Conflict in Sudan | Fierce fighting in Khartoum, truce about to expire

(Khartoum) Violent clashes between the Sudanese army and paramilitaries resumed Sunday in Khartoum, as a fragile three-day truce, which has never really been respected on the ground, is about to expire.




Millions of Sudanese have been trapped in shelling and gunfire since the April 15 outbreak of a ruthless power struggle between General Abdel Fattah al-Burhane’s army and his number two, General Mohamed Hamdane Daglo, who commands the Rapid Support Forces (FSR), particularly feared paramilitaries.

Like the first, this truce, which expires Sunday at midnight (6 p.m. Eastern time), did not silence the guns, especially in Darfur.

On Sunday, a first plane loaded with eight tonnes of aid and which should be able to treat 1,500 people landed in Port-Sudan, a coastal town 850 km east of Khartoum, according to the International Committee of the Red Cross (ICRC). ).


PHOTO PROVIDED BY THE INTERNATIONAL COMMITTEE OF THE RED CROSS VIA REUTERS

According to the International Committee of the Red Cross (ICRC), the cargo delivered to Port Sudan contains “anesthetic products, dressings, suture materials and other surgical items”.

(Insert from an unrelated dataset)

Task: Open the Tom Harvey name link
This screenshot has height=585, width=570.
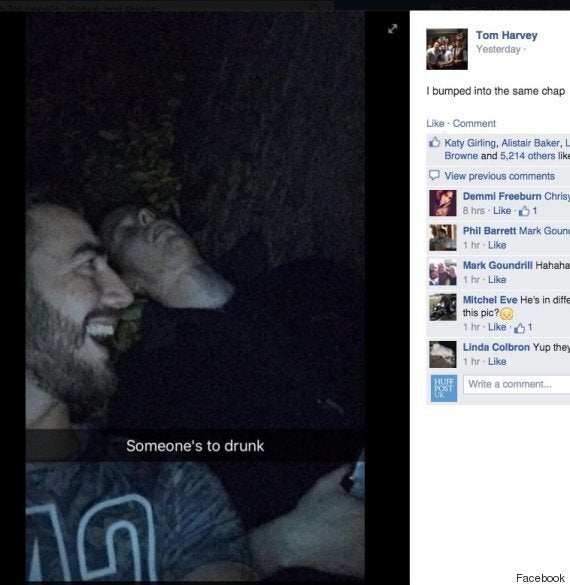Action: 507,35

The war has left 528 dead and 4,599 injured, according to widely underestimated official figures, and both sides accuse each other of violating the truce.

On Sunday, witnesses reported fighting near the army headquarters in Khartoum, airstrikes in Omdurman, a northern suburb of the capital overflown by fighter jets.

“There is very heavy fighting, gunshots ring out in my street […] since dawn,” a witness told AFP.

“Intensify efforts”

As the fighting has raged for more than two weeks, residents of the capital, when not fleeing, remain barricaded, trying to survive shortages of food, water and electricity.

Khartoum state authorities have announced that they are granting “leave until further notice” to civil servants in the capital, while the police have confirmed their deployment in the city to prevent looting, as announced by the army.

Most of the country’s hospitals are out of service because of the fighting and, for those that are still functioning, “the situation is untenable” because there is a lack of basic supplies, Majzoub Saad Ibrahim, a doctor in Ad-Damir, told AFPTV. , capital of the Nile State, north of Khartoum.

According to the UN, 75,000 people are internally displaced and at least 20,000 have fled to Chad, 4,000 to South Sudan, 3,500 to Ethiopia and 3,000 to the Central African Republic. In total, up to 270,000 people could flee the fighting which affects 12 of the 18 states of this country of 45 million inhabitants, one of the poorest in the world.


PHOTO FAYEZ NURELDINE, AGENCE FRANCE-PRESSE

Evacuees stand on a ferry carrying some 1,900 people across the Red Sea from Port Sudan to Saudi Arabia’s King Faisal naval base in Jeddah on April 29, 2023.

Foreign governments have evacuated their nationals and citizens of other nationalities, especially from Port Sudan to Jeddah, Saudi Arabia, on the other side of the Red Sea.

The head of Saudi diplomacy, Faisal ben Farhane, received an emissary from General Burhane on Sunday but despite calls from the international community, no diplomatic solution is in sight between the two rivals in fatigues.

“The UN is stepping up its efforts to help people seeking safety in neighboring countries”, assures its Secretary General Antonio Guterres on Twitter, who says he supports any African mediation.

“Armed Tribes”

According to the UN, around 100 people have been killed since Monday in El-Geneina, where, according to the Ministry of Health, “armed violence between tribes” caused the destruction of the main hospital in the city, chief- place of West Darfur, a region still marked by the bloody civil war of the 2000s.

The UN chief warned of a “terrible” situation in Darfur with “tribes now trying to arm themselves”.

As the humanitarian drama worsens, Doctors Without Borders (MSF) announced the cessation of “virtually all [ses] activities” because of the violence.

At the head of the Janjawid militiamen, General Daglo, known as “Hemedti”, had carried out the scorched earth policy in Darfur, on the orders of Omar el-Bashir, the former dictator overthrown in 2019 by the street.

The war that started in 2003 left about 300,000 dead and nearly 2.5 million displaced, according to the UN. Since then, the Janjawid have evolved and officially gave birth in 2013 to the FSR, a paramilitary auxiliary to the army.

Today rivals, Generals Burhane and Daglo had nevertheless joined forces during the 2021 putsch to oust the civilians with whom they had shared power since the fall of Bashir.

But differences then appeared and, for lack of agreement on the integration of the FSR into the army, degenerated into open war.

Experts from the Carnegie Middle East Center have warned that Hemedti could “mobilize Arab tribes in Darfur and other regions”. “The longer he can hold his positions in Khartoum, the greater his weight will be at the negotiating table,” they added.